OPINION ON REHEARING

TAFT, Justice.

We grant appellee’s motion for rehearing, withdraw our opinion of December 14, 1995, and issue this opinion in its stead.

In this appeal, we decide whether the absolute two-year statute of limitations set out in the Texas Medical Liability and Insurance Improvement Act (“article 45901”) bars appellant’s, Margaret Campbell’s, claims for common-law negligence and gross negligence, deceptive trade practices, breach of warranty ajid breach of contract against ap-pellee, the MacGregor Medical Association (“MacGregor”), a professional association duly licensed to do business in the State of Texas as physicians. To answer this question, we must first decide whether a professional association falls within the definition of health care provider in article 4590i, section 1.03(a)(3). This determination will then allow us to decide two further issues: (1) whether the article 4590i statute of limitations bars a negligence claim when the injury was known within two years of its occurrence, but the substandard care was not discovered, and (2) whether article 4590i bars DTPA and contractual claims against MacGregor that are not based on negligence.

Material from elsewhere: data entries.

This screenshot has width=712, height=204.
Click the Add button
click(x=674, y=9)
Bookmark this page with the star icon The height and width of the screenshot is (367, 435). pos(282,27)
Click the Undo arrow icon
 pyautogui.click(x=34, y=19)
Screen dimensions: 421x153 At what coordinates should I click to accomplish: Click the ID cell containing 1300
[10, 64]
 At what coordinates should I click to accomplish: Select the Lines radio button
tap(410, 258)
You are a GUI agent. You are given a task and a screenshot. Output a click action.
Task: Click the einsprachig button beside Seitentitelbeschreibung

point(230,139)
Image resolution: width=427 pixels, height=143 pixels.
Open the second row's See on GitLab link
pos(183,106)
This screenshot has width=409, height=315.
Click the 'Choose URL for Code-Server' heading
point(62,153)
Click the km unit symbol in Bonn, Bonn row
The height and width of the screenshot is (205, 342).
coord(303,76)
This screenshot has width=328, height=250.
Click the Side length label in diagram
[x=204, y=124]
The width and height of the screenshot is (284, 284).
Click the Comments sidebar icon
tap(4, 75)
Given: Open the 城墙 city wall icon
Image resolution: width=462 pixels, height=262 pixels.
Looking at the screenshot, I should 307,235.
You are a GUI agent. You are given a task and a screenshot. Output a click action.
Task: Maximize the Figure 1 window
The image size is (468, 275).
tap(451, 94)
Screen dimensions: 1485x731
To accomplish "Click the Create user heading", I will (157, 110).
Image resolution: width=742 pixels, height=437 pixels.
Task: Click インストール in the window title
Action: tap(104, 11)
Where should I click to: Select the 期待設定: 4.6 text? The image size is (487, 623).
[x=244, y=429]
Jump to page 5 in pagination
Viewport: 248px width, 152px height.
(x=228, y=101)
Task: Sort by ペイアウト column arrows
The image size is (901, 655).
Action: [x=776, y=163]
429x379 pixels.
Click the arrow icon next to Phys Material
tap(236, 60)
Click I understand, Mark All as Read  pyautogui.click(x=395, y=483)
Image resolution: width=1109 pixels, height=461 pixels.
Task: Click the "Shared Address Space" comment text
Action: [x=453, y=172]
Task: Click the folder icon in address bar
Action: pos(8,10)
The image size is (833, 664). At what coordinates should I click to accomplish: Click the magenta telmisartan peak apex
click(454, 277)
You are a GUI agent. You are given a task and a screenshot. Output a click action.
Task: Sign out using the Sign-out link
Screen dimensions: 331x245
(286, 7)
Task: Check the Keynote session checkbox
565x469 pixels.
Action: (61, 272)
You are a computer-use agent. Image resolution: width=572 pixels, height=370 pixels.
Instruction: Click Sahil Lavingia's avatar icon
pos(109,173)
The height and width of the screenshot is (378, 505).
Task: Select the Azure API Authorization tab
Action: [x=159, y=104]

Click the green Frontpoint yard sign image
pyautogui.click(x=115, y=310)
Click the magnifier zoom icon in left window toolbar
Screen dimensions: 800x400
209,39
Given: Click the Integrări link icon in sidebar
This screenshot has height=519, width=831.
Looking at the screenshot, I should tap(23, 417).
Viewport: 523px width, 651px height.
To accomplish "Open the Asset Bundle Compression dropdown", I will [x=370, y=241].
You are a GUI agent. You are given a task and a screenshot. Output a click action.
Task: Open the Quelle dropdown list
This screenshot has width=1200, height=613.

We affirm in part, reverse in part, and remand.

I. Summary of Facts

On April 26, 1988, Danny Campbell drank some Kool-Aid contaminated with formaldehyde. He instantaneously started vomiting and felt intense pain and a burning sensation in his stomach and throat. His wife, Margaret, picked him up from work and took him [540]*540to the MacGregor Medical Clinic, where they told the clinic personnel that Danny had been poisoned.

After about 45 minutes, he was seen by an internist, Dr. Arnold Berlin. The Kool-Aid was tested and found to contain formaldehyde. Dr. Berlin concluded that Danny had ingested formaldehyde, but assumed he had vomited all of it out of his system. Dr. Berlin did not pump Danny’s stomach, order a test to determine the level of formaldehyde in the blood, or treat him with activated charcoal. He did not call poison control or refer Danny to an emergency room. Dr. Berlin treated Danny with Maalox, advised him to continue to take Maalox if he experienced pain, and told him everything would be okay.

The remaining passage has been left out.